What would *I* pay for?

-Search. If it's as big a drain on the servers as everyone says it is, this is totally a logical choice in my mind to only allow paid users to use it, once it's implemented.
-Improvements to the Note system; the ability to search Notes in particular would be awesome!
-Shiny Extra Graphics. C'mon, everyone wants a star by their name.
-The ability to "screen" comments a la LJ. While I don't think it would be wise to allow outright comment deletion by any party but the admins, a 'screen' feature would be a nice compromise. Don't like a comment? Hide it from view!
-Multiple avatars!


----------



## Fuzzypaws (Jul 4, 2008)

If the ferrox codebase is set up properly, search should not be so resource intensive that it cripples the site and as such should NOT be a premium, payment only feature.  What you want is to search by tags instead of searching the entirety of every text post and description on the site.  Look at how FAP does it.

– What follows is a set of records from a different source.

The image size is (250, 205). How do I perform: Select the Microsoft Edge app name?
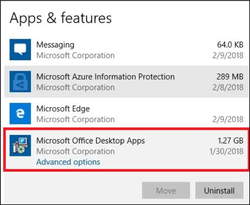63,109
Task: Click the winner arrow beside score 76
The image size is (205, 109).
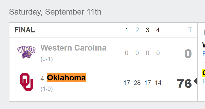Action: click(196, 81)
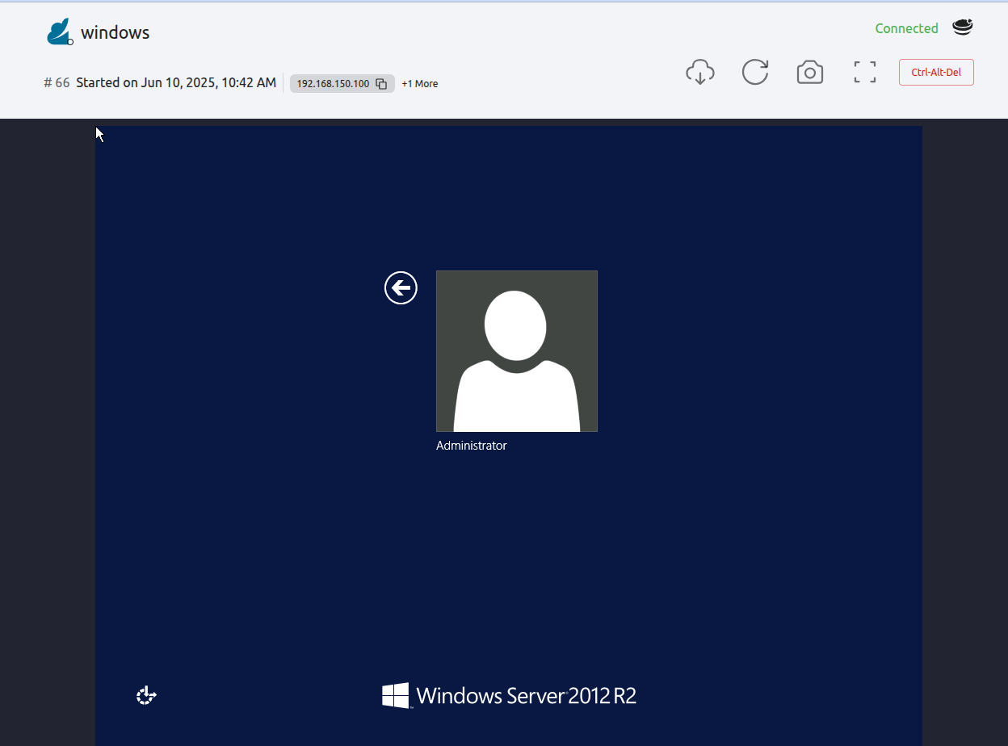Enter fullscreen mode
1008x746 pixels.
click(x=864, y=72)
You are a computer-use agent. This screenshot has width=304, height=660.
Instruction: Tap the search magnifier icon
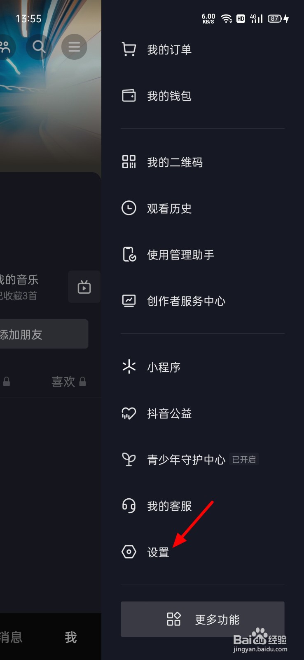coord(39,47)
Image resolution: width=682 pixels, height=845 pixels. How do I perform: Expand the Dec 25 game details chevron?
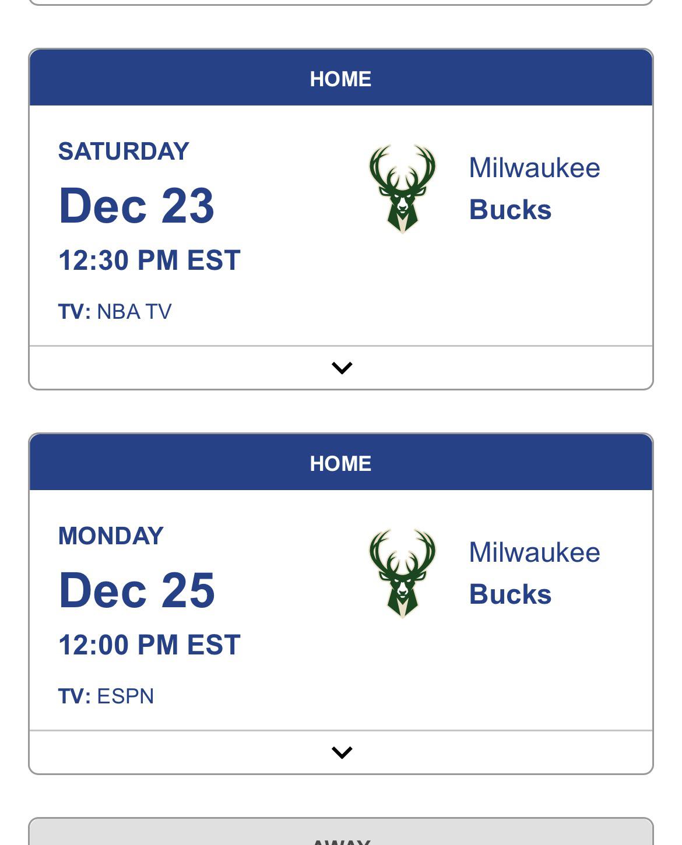click(342, 752)
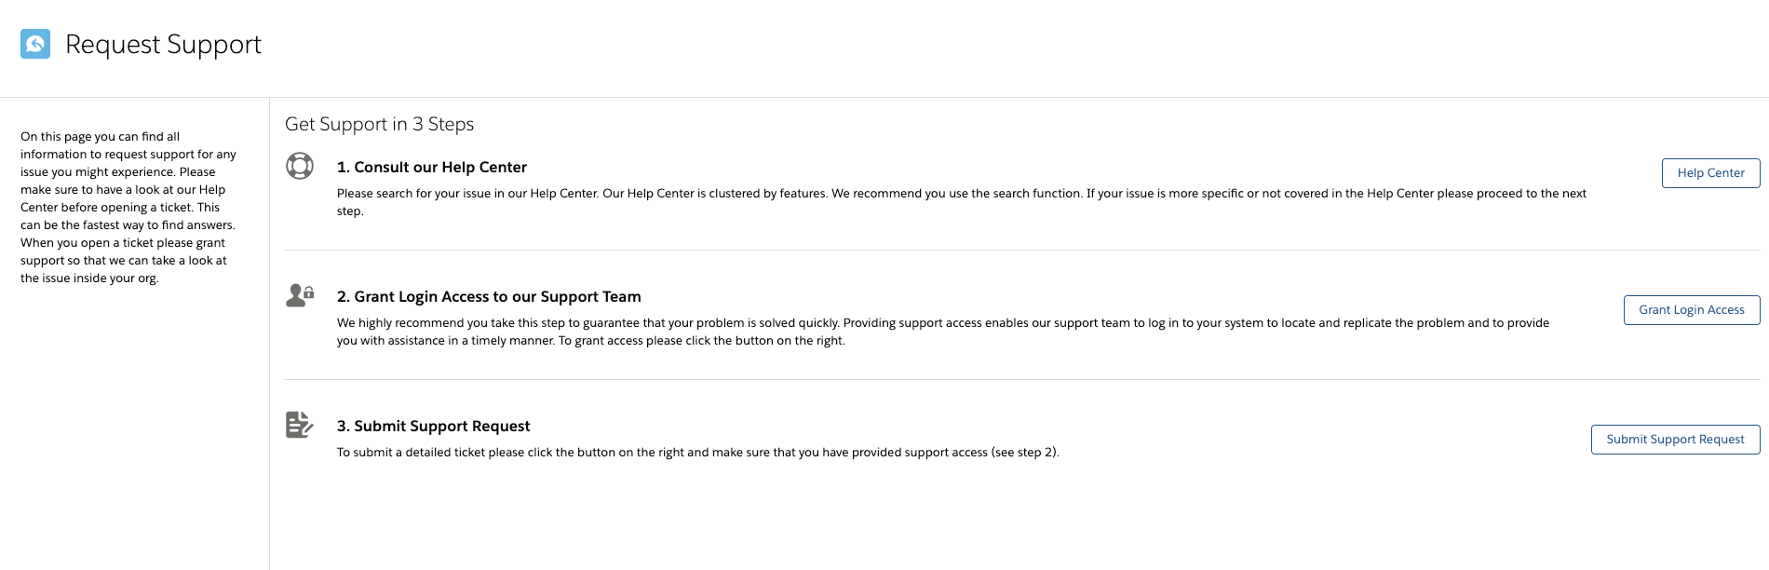Click the numbered Submit Support Request heading
Viewport: 1769px width, 570px height.
click(x=433, y=426)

The ability to organize stuff into folders is also something that I would not restrict to paying users only.  It'd be helpful for everyone to be able to upload pictures they've been given in a separate folder from their main submissions, for example.

As for stuff I'd like to see be granted to subscribers...

* Raise the size limit on submissions.  For example, right now pictures over certain dimensions are automatically resized and shrunk; a paying user's pictures wouldn't be, as long as they weren't positively absurd.  (I recognize the need for a cap to deal with griefers who would create a 1 pixel by 50,000 pixel picture.)  A paying user would also have a higher filesize limit.
* The sticky little icon indicating that you're a subscriber is good, of course.
* Some limited ability to customize user page...  As long as you don't make it so flexible that people can put in hostile HTML or script, wreck the site's formatting and make it a godawful ugly myspace mess, etc.  This could include being able to upload a profile image like on DA.
* Ability to choose between all of your avatars each time you post something, like you can on Livejournal, instead of having to do a sitewide avatar change every time you want a different face.  Alternatively though, a better way to handle this (thinking of people who let their subscriptions lapse) is to make that a base feature of the site like LJ has for its free version, and have the pay version be that you can have more avatars uploaded.
* The ability to turn off the ads.  If this is impossible due to contracts already signed, at least the ability to restrict ads to the control panel pages only or perhaps front page only.
* Search for notes. This is a slightly more intensive search feature since it does do a fulltext search instead of searching tags, so it's reasonable to restrict it to paying subscribers.
* Exempted from arbitrary limits like how many : icon username : will actually show up as linked icons in your posts, if such arbitrary limits even still exist in Ferrox.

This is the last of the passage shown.